■ Problem: Count, in the data that follows, every line with the string "Dividends", and give that count as the whole reply.

(Stored data entries)
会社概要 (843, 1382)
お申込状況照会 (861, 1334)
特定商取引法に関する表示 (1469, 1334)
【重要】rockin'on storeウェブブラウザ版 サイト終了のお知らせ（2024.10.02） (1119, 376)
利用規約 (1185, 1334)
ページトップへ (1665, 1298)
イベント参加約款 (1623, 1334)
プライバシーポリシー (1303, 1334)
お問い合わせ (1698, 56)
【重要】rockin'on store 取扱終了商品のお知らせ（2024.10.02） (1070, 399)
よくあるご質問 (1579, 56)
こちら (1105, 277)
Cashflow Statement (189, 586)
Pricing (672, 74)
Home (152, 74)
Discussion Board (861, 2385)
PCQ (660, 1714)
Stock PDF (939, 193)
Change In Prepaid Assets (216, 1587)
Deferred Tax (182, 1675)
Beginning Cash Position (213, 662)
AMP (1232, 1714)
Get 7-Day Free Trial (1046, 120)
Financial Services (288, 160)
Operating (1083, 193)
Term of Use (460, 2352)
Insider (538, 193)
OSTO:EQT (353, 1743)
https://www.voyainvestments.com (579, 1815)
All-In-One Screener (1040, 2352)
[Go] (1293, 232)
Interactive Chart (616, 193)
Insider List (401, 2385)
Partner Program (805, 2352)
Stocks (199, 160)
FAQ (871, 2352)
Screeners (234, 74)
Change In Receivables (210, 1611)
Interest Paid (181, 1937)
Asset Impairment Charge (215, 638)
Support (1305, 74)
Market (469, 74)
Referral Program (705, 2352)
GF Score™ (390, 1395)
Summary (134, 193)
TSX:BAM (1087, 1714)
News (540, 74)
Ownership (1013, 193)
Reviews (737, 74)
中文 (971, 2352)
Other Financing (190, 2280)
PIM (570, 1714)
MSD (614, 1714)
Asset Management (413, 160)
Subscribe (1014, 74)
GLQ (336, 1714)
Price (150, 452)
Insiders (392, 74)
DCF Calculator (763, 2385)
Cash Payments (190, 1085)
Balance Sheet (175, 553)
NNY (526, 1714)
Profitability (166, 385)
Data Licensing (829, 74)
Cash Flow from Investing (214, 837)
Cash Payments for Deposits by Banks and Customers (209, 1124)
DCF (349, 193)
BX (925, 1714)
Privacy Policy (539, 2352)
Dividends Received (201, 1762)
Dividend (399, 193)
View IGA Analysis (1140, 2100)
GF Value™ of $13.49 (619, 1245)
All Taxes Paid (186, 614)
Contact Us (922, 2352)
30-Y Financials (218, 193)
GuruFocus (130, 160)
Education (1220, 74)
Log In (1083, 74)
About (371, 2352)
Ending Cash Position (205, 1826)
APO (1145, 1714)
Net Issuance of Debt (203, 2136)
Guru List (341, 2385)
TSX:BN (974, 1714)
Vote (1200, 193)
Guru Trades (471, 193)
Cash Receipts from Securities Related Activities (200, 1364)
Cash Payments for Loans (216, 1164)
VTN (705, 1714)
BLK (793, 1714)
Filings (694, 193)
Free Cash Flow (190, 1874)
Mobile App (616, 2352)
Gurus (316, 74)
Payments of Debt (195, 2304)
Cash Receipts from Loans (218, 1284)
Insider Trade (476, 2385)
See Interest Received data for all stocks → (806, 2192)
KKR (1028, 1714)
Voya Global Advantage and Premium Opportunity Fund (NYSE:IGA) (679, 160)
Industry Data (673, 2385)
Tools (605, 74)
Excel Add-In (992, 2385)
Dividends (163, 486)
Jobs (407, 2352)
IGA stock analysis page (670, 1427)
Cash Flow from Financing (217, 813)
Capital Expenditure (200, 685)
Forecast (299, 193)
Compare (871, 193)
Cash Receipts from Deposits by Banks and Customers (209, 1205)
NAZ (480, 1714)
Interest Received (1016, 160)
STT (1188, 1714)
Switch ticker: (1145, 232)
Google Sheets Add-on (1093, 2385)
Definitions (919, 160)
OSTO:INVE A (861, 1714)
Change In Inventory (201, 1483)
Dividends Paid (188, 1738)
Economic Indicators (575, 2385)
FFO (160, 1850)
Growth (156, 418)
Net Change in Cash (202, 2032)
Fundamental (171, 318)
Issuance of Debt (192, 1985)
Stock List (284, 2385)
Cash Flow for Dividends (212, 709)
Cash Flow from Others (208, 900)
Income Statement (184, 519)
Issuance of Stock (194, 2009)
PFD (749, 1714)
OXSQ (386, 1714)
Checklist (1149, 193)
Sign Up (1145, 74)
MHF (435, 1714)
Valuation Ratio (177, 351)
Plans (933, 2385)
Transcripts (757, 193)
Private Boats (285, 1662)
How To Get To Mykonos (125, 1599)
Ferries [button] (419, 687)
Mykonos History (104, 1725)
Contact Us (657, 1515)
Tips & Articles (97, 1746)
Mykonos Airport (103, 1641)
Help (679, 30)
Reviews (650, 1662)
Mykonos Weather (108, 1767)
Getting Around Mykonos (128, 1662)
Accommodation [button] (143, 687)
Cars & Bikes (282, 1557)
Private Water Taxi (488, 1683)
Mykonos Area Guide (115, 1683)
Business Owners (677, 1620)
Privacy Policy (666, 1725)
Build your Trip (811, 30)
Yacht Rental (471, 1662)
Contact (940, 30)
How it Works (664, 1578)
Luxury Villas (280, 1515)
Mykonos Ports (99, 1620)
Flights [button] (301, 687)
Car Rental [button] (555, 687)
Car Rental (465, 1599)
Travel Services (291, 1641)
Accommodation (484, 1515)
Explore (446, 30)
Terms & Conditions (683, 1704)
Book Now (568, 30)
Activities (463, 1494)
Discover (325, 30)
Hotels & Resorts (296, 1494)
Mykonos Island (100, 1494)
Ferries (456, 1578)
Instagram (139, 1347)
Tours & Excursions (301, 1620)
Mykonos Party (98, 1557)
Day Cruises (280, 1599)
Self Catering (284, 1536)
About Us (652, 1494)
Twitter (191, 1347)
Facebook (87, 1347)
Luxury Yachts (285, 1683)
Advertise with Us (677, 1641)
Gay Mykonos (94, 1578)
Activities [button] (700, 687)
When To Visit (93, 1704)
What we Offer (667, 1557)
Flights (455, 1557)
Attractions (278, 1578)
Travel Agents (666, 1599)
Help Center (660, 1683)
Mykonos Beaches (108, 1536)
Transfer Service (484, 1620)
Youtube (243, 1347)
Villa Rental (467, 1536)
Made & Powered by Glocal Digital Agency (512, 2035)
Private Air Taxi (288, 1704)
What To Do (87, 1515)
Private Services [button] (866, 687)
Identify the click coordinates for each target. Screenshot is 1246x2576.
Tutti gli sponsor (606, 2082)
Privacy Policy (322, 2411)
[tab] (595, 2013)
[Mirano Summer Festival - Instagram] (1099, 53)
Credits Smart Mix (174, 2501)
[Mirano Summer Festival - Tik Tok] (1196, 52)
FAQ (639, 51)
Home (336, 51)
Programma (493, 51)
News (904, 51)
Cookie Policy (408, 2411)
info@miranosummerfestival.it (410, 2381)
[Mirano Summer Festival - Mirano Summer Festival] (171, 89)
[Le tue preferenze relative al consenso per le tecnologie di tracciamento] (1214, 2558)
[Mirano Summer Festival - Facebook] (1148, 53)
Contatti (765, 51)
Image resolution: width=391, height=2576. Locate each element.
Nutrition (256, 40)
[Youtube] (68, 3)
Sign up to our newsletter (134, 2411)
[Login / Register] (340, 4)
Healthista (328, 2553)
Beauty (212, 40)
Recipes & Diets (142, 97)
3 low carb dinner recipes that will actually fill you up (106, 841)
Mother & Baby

■ Written answer: 4